MN Demographer Gillaspy Retires After 32 Years on Job
After more than three decades of serving as Minnesota's top demographic analyst, Tom Gillaspy will retire on Tuesday.
The Minnesota State Demographic Center, part of the Department of Administration, provides annual population estimates and long-term projections each decade, analyzing and providing data from a variety of sources, including the federal government. Gillaspy, who has served as Minnesota's state demographer since 1979, has been responsible for providing demographic data and population analysis to the state. In his role, Gillaspy also averaged about 150 presentations annually to local governments, businesses, nonprofits, foundations, and other entities.
Spencer Cronk, Minnesota's commissioner of administration, said in a statement that Gillaspy's insights have helped the state understand its demographics and how they translate into sound public policy. “His demographic research has shed light on state issues as diverse as health care for an aging population, rural population change, a changing state work force, and education trends,” Cronk said.
Gillaspy will be succeeded by Susan Brower, who joined the state demographer's staff in August as senior research analyst, according to Curt Yoakum, legislative and communications director for the Department of Administration.
Prior to that role, Brower served as research associate at the Amherst H. Wilder Foundation, a nonprofit that provides research and community development services to address the needs of the most vulnerable residents in greater St. Paul.
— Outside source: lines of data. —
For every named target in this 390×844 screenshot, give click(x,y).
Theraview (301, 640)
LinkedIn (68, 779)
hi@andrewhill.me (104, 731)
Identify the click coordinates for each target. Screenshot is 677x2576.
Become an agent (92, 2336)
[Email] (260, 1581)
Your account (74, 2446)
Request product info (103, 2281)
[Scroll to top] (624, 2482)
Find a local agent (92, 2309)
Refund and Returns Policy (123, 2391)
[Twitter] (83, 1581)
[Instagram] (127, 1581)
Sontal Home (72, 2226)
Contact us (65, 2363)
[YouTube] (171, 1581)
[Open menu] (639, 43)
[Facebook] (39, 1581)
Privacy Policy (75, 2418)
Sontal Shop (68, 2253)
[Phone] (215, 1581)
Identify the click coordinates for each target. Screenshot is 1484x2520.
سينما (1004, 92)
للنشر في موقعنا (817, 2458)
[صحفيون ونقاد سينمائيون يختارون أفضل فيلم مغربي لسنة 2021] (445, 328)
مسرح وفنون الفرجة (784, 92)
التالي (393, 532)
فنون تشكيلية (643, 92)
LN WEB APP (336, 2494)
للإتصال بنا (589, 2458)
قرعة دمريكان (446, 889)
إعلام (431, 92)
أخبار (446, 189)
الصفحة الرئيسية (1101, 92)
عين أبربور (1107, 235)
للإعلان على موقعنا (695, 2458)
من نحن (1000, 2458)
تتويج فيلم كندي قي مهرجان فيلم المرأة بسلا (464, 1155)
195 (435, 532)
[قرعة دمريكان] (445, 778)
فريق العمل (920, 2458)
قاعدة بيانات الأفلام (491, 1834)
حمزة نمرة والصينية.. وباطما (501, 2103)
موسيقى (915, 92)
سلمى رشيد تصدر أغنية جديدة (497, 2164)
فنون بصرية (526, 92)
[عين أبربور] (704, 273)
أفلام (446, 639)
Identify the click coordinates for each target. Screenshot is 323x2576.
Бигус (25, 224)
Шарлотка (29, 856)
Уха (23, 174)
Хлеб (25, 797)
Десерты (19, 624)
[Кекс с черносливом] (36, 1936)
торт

At the Wilder Foundation, Brower contributed to Minnesota Compass, a project that tracks and analyzes trends in topic areas like the state's education, economy, work force, health, and housing.
Following his retirement, Gillaspy plans to continue giving speeches, consulting, and teaching at the University of Minnesota.
“It's been quite an interesting and fun time,” Gillaspy said in a statement. “We've seen so many demographic changes, and all these changes have affected programs and budgets and have had a big impact on the state. There have been ups and downs, and lots of challenges, but it's always been interesting.”